Q: Been a follower of the sport since the ’90s, when we first got TV coverage here in Catalonia (that’s how I learned English, listening to music and CART). Greg Moore was my first hero and obviously then I moved onto Servia and I’ve followed Oriol all I’ve could. I heard that fellow Catalan Alex Palou was being considered for the Coyne drive, so I’d like to know how are things on that front and on Oriol’s May front? I’d love to have a Catalan driving full-time again!
Jordi Domenech, Manlleu, Catalonia
RM: I think Palou is still in the frame at Coyne, and it’s way too early to worry about Servia. He’ll likely find something for Indy like he always does but nothing full-time.
Q: Thank heavens for your column to get us through the winter. So much lately about drivers getting rides based on money. A while back there was an article talking about many Indy drivers who are driving for free. I guess if they win enough they’ll get a contract, maybe. So, how does a driver make any money, if they don’t get a salary and have to bring sponsors? Do they just get a percentage of the purse (which, incidentally, I never hear about anymore, in IndyCar or NASCAR), or what? It’s hard to understand what makes a guy want to stick his neck out.
RM: Conor Daly drove for free a couple years ago because he knew it was important to stay on the radar, and now he’s getting paid by Ed Carpenter so it was worth the risk. Most guys take a percentage of the sponsorship they raise because you couldn’t buy a good steak if you only took a percentage of the purses. And some drivers get a good salary and a percentage of sponsorship/purses, but I think they’re few and far between.
Q: Quick observation. This year, the top 10 drivers in the championship all have rides next year. All are paid drivers. Past the top 10, those that drew a salary (Seb, Hinch, Pigot and TK) are out of a full-time ride and all the other drivers outside the top 10 are bringing their own money/sponsorship. Seems to me that while things could be handled differently that IndyCar is a meritocracy — if you perform you get paid; if not, find some money.
Chris from Colorado Springs
RM: I guess the thing that’s most frustrating is that if you’ve been a past winner or champion like Seb, T.K. and Hinch, there is no guarantee your track record can keep you employed or at least give you a safe landing zone for an off-season. That’s the part that really sucks, but it’s not going to change.
Q: What is your assessment of the schedule? Specifically, adjustments to the green flag start times? We all got our wish with Iowa! I am excited as all hell for the night race at Richmond (taking my family including three daughters who want to see an IndyCar race, and I am in full recruitment mode). What about the other adjustments such as St. Pete, COTA, and Mid-Ohio?
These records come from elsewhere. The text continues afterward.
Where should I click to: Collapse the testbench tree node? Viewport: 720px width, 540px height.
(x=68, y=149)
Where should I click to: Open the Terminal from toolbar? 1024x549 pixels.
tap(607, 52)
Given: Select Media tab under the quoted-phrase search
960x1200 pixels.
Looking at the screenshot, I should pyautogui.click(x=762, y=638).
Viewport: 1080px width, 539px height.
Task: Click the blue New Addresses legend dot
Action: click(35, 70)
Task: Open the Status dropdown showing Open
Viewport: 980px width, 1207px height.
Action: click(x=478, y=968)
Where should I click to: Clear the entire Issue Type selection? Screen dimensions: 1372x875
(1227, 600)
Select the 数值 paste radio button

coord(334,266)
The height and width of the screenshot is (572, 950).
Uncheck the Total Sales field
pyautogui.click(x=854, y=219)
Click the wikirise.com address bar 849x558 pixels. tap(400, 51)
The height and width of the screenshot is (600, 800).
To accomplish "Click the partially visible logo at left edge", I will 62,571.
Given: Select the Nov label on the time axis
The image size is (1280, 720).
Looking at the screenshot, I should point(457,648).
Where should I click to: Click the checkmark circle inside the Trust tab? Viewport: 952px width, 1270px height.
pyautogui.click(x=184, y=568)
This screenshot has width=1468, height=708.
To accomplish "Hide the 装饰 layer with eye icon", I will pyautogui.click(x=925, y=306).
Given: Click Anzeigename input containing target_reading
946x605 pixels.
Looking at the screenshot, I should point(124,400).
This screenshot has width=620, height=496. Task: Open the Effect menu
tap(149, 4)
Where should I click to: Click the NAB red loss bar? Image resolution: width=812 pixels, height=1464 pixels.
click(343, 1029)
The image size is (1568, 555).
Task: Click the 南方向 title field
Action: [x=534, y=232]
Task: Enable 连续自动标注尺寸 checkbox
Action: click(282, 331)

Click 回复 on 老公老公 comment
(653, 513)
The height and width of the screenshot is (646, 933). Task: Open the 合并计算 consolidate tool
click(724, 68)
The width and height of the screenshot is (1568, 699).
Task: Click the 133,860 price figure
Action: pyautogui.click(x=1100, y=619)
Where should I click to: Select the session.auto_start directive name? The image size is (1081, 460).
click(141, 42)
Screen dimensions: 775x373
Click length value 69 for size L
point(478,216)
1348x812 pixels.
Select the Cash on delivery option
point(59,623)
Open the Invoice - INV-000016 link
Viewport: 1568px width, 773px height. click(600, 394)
Marshall openly hinted that there is a possible landing spot in the IndyCar paddock for French Fry . . . where would that be? Foyt? Carlin? Rahal?
R.I. Brown, Smithfield, VA
RM: I’m with you, Iowa needed to be a night show again, and Richmond will look good under the lights. As for late starts at St. Pete, Barber, COTA, IMS road course, Detroit and Toronto, it’s television, but I’m glad Mid-Ohio is starting early. Street races don’t bother me starting late but road courses usually require a long drive so 12-1 p.m. like Road America is perfect. Wish Barber was early, too. I know A.J. and Larry talked to Seb but don’t think anything is going to happen, and the other two need money.